→ Your objective: Your output is the line containing "Viewport: 710px width, 456px" plus every line after it in the listing, reproduced exactly.

→ Material supplied:

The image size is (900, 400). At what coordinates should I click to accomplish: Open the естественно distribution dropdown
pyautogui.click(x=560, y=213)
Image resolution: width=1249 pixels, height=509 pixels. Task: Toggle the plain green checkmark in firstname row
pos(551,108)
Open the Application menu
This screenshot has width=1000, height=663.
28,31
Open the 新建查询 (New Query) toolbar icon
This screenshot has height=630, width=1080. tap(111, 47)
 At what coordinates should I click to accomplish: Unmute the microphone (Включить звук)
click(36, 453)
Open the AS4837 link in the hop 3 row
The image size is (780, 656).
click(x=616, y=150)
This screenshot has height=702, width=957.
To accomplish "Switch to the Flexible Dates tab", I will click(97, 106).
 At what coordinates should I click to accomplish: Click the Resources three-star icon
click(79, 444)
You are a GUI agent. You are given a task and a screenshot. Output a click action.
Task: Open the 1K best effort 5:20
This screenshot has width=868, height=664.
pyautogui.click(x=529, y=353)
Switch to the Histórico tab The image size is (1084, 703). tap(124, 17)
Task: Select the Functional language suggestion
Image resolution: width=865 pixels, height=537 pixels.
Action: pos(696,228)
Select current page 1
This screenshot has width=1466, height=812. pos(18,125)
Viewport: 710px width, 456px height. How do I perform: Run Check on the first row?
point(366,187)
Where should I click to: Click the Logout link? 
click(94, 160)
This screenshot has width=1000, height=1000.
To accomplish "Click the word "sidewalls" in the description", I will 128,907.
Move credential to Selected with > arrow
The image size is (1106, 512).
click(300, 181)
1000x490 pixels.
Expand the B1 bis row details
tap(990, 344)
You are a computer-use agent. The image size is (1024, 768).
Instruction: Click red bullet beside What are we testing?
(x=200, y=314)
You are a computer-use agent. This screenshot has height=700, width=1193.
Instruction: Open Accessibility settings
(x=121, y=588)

→ Response area:
Viewport: 710px width, 456px height. How do I perform: Run Check on the first row?
point(366,187)
Where should I click to: Click the Logout link? 
click(94, 160)
This screenshot has width=1000, height=1000.
To accomplish "Click the word "sidewalls" in the description", I will 128,907.
Move credential to Selected with > arrow
The image size is (1106, 512).
click(300, 181)
1000x490 pixels.
Expand the B1 bis row details
tap(990, 344)
You are a computer-use agent. The image size is (1024, 768).
Instruction: Click red bullet beside What are we testing?
(x=200, y=314)
You are a computer-use agent. This screenshot has height=700, width=1193.
Instruction: Open Accessibility settings
(x=121, y=588)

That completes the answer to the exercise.